Sharing an observational essay by CARA’s Director, Organizational Change Management Andrew Barnitz
Many professionals take vacations to escape the daily grind of their jobs and careers. But in my line of work, I am surrounded by examples of change management both on and off the clock. A ‘good’ example of change management occurred on a recent trip to Key West, FL. Key West is the southernmost point of the continental US and is known for its island vibe, remarkable sunsets, live music, and Conch Fritters (a local delicacy). But because it is a destination of choice, it is often over-run by tourists (like me). But despite the overcrowded nature of this ‘key’, natives and visitors alike treat this beautiful piece of Earth as their own.
Why? Well, there are several contributing factors. But perhaps the most visible example is the use of sidewalk signage that accompanies most, if not all, sewers along the famed Duval Street. This is a simple, yet effective, example of ‘change management’. For one, the use of the ‘dolphin’ image tugs at the hearts of visitors (and natives, too). Secondly, the use of the language ‘DRAINS TO OCEAN’ resonates with locals who recognize that much of their livelihood and leisure activities are directly linked to the ocean.

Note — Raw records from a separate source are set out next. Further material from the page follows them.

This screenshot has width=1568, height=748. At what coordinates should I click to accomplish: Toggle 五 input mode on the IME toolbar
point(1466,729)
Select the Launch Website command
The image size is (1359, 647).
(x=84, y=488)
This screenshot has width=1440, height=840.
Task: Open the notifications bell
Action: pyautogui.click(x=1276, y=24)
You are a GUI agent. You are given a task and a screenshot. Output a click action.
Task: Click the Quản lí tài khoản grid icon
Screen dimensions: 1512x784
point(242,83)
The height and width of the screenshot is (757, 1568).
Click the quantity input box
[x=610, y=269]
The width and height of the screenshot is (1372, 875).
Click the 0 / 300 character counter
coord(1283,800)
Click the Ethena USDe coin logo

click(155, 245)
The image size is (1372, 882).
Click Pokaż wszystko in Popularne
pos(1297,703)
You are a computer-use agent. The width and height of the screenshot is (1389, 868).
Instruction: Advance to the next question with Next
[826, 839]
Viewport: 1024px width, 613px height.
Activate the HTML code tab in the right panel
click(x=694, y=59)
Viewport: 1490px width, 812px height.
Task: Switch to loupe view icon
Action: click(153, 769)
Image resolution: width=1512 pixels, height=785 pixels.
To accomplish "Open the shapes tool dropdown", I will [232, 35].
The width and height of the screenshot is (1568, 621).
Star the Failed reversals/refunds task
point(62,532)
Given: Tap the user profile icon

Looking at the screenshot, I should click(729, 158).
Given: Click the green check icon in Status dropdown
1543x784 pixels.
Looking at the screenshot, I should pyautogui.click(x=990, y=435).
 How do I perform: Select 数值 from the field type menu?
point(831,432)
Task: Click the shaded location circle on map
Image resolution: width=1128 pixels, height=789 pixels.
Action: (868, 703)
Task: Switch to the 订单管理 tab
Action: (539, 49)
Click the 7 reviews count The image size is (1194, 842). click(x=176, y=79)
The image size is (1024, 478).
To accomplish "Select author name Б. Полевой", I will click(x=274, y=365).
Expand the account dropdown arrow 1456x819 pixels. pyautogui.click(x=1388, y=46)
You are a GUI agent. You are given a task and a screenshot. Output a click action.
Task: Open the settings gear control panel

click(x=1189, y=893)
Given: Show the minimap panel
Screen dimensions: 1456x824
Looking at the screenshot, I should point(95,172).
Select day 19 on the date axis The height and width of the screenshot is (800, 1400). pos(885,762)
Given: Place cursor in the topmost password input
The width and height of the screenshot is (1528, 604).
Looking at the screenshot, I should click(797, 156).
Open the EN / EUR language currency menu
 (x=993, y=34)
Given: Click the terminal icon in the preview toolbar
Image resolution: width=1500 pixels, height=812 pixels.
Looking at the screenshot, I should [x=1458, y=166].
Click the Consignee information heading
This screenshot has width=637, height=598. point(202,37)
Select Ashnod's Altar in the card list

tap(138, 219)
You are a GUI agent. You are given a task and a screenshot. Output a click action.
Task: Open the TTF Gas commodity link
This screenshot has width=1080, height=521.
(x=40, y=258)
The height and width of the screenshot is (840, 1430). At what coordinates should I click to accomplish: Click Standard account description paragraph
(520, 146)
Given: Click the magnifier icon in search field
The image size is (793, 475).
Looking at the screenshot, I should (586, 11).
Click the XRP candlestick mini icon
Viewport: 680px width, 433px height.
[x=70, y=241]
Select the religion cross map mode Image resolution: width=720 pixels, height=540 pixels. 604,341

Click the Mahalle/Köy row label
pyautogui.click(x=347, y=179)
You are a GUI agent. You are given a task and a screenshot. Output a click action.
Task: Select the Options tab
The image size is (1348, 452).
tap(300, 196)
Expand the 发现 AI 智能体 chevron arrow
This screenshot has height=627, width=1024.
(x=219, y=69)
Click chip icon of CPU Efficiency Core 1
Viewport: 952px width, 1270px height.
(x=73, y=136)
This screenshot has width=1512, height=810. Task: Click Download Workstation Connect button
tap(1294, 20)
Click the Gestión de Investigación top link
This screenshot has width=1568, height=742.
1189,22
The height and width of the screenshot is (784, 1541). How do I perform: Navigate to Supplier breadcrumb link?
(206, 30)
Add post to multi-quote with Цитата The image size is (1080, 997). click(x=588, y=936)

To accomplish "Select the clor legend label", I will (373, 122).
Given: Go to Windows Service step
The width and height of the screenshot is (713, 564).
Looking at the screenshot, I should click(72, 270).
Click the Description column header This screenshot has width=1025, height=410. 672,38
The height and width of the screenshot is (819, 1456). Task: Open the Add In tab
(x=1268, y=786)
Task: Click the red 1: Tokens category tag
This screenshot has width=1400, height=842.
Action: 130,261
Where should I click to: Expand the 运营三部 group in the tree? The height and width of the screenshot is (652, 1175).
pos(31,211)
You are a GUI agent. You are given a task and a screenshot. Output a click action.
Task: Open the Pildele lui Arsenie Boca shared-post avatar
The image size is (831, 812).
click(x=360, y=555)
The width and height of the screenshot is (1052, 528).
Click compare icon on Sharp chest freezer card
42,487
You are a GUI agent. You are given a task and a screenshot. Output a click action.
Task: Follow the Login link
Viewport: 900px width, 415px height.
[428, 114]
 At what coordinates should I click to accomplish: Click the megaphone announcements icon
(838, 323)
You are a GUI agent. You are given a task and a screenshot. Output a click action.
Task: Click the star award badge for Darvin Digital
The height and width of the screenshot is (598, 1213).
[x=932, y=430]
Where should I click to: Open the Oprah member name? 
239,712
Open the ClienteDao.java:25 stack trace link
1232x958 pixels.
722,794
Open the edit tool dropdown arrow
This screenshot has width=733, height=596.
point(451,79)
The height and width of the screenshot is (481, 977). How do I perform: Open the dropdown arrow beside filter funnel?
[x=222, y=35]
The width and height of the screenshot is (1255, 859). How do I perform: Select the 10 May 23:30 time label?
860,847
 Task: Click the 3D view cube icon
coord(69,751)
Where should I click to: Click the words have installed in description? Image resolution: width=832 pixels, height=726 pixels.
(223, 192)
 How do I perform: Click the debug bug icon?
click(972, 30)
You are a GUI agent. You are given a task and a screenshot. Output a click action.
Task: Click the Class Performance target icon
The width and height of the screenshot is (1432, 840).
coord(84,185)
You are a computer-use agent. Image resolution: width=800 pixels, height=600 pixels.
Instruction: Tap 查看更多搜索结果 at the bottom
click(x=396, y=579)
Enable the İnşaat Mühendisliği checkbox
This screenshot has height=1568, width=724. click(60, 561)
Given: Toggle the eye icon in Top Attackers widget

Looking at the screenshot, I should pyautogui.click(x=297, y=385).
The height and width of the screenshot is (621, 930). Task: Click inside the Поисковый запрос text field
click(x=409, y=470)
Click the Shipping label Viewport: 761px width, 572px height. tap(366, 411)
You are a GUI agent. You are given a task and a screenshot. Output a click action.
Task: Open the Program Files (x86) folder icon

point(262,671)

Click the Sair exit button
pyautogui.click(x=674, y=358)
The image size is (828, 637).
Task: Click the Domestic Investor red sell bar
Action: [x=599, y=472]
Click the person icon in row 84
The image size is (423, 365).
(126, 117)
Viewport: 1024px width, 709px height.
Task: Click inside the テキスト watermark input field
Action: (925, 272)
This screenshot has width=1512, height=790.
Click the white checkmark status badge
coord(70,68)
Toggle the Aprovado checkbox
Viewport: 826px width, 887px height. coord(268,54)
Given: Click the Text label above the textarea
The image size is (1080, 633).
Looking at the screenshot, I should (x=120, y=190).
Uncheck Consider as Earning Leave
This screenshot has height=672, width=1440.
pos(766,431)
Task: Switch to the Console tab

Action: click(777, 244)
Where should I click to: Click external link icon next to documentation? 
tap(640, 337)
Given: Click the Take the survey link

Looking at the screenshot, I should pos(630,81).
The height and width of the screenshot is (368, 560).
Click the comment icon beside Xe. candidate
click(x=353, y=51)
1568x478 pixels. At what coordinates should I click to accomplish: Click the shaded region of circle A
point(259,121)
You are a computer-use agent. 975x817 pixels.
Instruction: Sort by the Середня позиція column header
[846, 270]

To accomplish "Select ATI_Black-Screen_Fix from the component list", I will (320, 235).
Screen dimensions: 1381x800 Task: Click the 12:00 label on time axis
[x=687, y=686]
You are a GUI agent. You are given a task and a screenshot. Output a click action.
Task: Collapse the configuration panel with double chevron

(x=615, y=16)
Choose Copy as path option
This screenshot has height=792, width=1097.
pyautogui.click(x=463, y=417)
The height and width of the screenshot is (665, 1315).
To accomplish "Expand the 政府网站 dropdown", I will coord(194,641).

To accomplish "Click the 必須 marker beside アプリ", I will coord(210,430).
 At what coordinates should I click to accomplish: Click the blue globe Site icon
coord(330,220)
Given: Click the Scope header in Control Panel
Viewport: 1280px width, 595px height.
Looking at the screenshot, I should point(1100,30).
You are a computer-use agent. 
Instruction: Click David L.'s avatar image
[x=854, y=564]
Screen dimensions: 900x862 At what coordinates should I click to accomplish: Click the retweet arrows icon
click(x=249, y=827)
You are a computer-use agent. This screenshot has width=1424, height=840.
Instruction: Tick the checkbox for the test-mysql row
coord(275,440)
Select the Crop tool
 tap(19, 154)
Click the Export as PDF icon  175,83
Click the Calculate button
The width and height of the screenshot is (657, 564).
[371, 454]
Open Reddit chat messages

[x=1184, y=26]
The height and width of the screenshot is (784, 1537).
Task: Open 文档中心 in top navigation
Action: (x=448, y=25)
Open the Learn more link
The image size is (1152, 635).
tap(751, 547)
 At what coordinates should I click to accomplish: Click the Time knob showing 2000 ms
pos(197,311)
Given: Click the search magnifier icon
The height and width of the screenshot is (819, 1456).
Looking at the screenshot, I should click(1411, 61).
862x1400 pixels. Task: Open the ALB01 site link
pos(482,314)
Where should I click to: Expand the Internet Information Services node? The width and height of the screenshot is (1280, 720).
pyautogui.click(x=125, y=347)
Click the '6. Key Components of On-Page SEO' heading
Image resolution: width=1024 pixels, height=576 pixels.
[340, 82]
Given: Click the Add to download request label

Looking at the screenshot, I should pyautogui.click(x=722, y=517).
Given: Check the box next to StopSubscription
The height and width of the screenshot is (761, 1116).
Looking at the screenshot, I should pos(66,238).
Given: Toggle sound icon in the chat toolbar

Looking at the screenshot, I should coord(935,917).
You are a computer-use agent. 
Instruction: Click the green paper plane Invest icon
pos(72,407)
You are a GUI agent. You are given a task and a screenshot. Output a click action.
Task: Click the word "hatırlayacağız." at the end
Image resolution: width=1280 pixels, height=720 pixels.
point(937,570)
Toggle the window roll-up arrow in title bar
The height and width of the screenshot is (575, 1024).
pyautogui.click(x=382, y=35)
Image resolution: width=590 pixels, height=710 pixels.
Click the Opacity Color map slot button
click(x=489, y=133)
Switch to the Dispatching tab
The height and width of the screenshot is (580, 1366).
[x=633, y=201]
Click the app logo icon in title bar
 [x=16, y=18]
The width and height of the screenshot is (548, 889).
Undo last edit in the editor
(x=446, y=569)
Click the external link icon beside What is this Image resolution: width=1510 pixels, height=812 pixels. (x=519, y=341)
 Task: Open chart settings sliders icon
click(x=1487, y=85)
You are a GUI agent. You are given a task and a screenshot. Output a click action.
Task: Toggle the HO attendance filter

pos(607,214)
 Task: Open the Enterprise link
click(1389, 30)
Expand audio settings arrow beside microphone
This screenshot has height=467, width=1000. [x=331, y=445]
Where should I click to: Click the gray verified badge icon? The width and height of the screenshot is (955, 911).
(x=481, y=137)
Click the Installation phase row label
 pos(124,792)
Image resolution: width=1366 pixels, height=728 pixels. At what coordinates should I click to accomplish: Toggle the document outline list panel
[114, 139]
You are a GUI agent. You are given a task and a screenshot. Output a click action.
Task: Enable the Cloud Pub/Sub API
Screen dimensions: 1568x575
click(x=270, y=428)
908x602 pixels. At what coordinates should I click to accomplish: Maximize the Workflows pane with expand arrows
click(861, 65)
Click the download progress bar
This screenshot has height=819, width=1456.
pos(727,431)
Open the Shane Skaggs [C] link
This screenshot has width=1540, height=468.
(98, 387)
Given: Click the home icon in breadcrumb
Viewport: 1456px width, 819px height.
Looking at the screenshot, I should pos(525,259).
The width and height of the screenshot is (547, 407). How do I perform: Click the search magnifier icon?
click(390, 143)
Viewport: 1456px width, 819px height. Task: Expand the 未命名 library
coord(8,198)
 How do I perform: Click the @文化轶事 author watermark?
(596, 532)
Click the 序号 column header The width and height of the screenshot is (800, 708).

As change professionals, we strive to minimize change resistance but accelerate adoption. And we recognize that in order to achieve meaningful behavior change (i.e., ‘no dumping’), it is imperative that we communicate with purpose, we tailor our messages, and we enroll our stakeholders (i.e. natives and tourists) in our collective mission.
Would Key West be able to achieve similar results if this alternative sewer signage was used: “$100 FINE FOR DUMPING”? Let me know your thoughts.